Ко мне за нарезкой «Чеддера» приходит маленькая женщина в тяжелом ортопедическом ботинке. Уже не помню, как разговорились, но выяснилось: она писательница. Не особо знаменитая, но и не так, чтоб уж совсем никто… Нормальный старший инженер литературы. Ее явно заинтриговала перемена моего статуса — я сама ей рассказала. Она кружит над этим, как ворона над сыром. Но у нее явно нет нахальной хватки спросить прямо: ну и как это, после кульмана, отсчитывать сдачу? Мне жалко ее беспомощности в добывании истины, и я сама ей рассказываю о голодном обмороке, который, с моей точки зрения, вполне сравним с ее мальчиковыми ботинками. И ботинки даже хуже. Они вопиют сразу, а обморок еще надо вызвать на выход, как сделали татарки, варя суп.

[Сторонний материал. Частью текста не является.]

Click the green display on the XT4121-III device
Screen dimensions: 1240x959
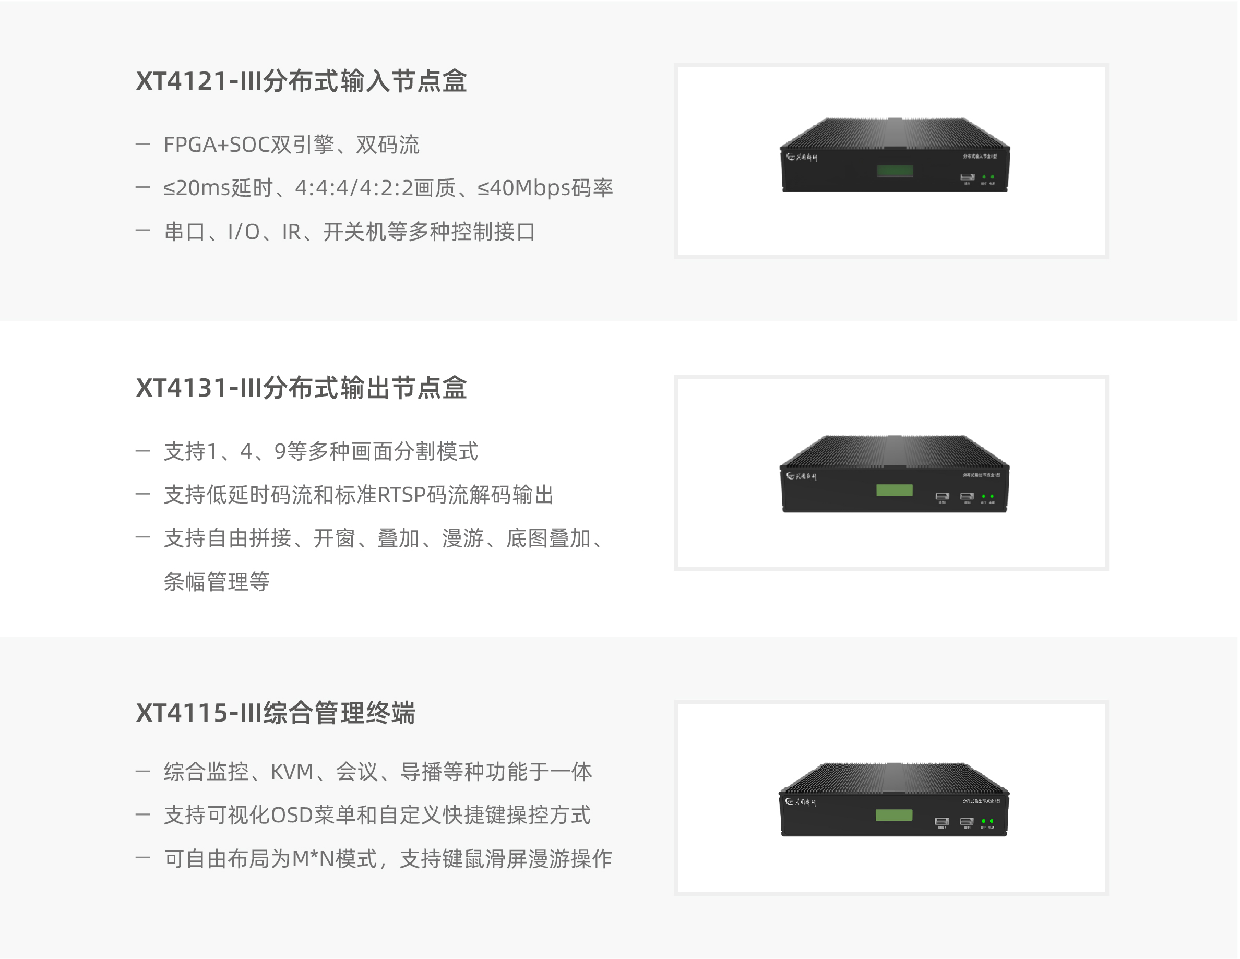click(895, 171)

— Хотите и вас устрою? — спрашиваю я.

Бедняжка хлопочет лицом от множественных чувств. Во-первых, ей приятна моя чуткость, которая есть хорошее отношение. В реестре ее доблестей чуткость — определенно дама придворная. Сразу после доброты и где-то рядом с великодушием. Конечно, это мой реестр, но я давно знаю: вскормленные одной мамкой-школой, мы не разнообразны в главных вопросах. Мы кучерявимся уже на деталях, а изначальная луковица у поколения одна. Писательница наконец успокаивается и благодарит излишними словами. Это такая наша беда — многословие. Если есть одно определение и десять к нему синонимов, мы впариваем в речь все одиннадцать слов сразу. Мы — народ неточный, мы — народ чрезмерный. Не знала потом, как от нее отделаться. От ее объяснений, что она абсолютно нормально относится к возможности поменять профессию, но у нее пока все — тьфу! тьфу! — слава богу, но она не осуждает никого, как бы она смела! И если кто способен и может круто повернуть жизнь, то нет вопросов! Потому как зарабатывание средств к существованию, если это, конечно, пристойные дела, всегда свято, человек обязан накормить себя и слабых сам и так далее, с повторением слов и жестов маленькими ручками, тискающими детские варежки, и притоптыванием тяжелыми ботинками на очень злой ребрухе.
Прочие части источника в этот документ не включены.